I decided to play Celebrity as a little getting-to-know-you thing on the first day. (Something I would have never done with any of my other classes.) I had them write down names of well-known people - Dutch and non-Dutch. We threw the names in bowl and we were off to the races. Early in the game, a girl picked a name out of the bowl. I was standing beside her, so could see who it was. She said, "He is the most important person in America."

I stepped forward and said, "Stop!" Someone had already guessed the right answer (George W. Bush), but I couldn't let that one pass. I explained that the idea of America is that no one is more important than anyone else. "All men are created equal" and all that.

"And," I continued, "if anyone is less equal than someone else, it is that man. I'll give you the point, but please, don't anyone ever make that mistake ever again." And they never did.

If someone were to say the same thing about Barack Obama, I would probably step forward then as well and make the point that in the US we don't (officially) think like that, but I would do it as a matter of course, because it's what I believe.

Yesterday was Mr.

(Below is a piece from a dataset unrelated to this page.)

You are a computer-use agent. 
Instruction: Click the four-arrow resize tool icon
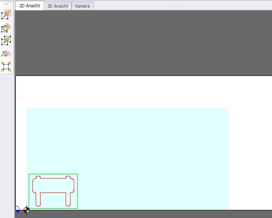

Bush's last official speech as president. (What a jackass.) And Tuesday is the big day. Yes, Bush and his staff will be out and that is great news, but more importantly, Obama will be in the driver's seat, and I'm sort of picturing him in the seat of a bulldozer, ready start cleaning things up.

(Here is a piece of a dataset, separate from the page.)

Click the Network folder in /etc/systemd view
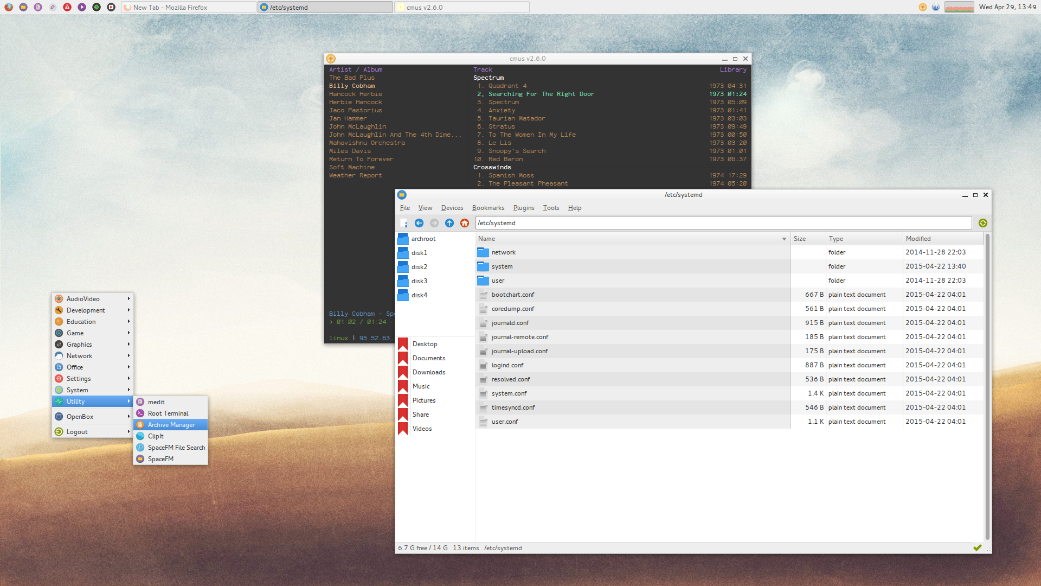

There are gatherings here, but I think I'll just watch the coverage of the inauguration live at home and record the rest to watch after choir rehearsal. I almost bought tickets to a party, but I'd rather just sit here and knit while the new era begins.

3 comments:

searching for life said...

I have to say - I was just over at Mom's doing some cleaning and "they" were watching some show completely bashing Obama. It was interesting to me how they were just filling the viewers with all kinds of crap. Yes, it is interesting times ahead. I hope Barack proves everyone wrong, I really do. Love to you, Kath

Lynlee said...

I'm not even quite sure how I ended up here, but I'm totally bookmarking you.

Have a good day.

Andy Baker said...

Lynlee, Oh my God - Made. My. Day.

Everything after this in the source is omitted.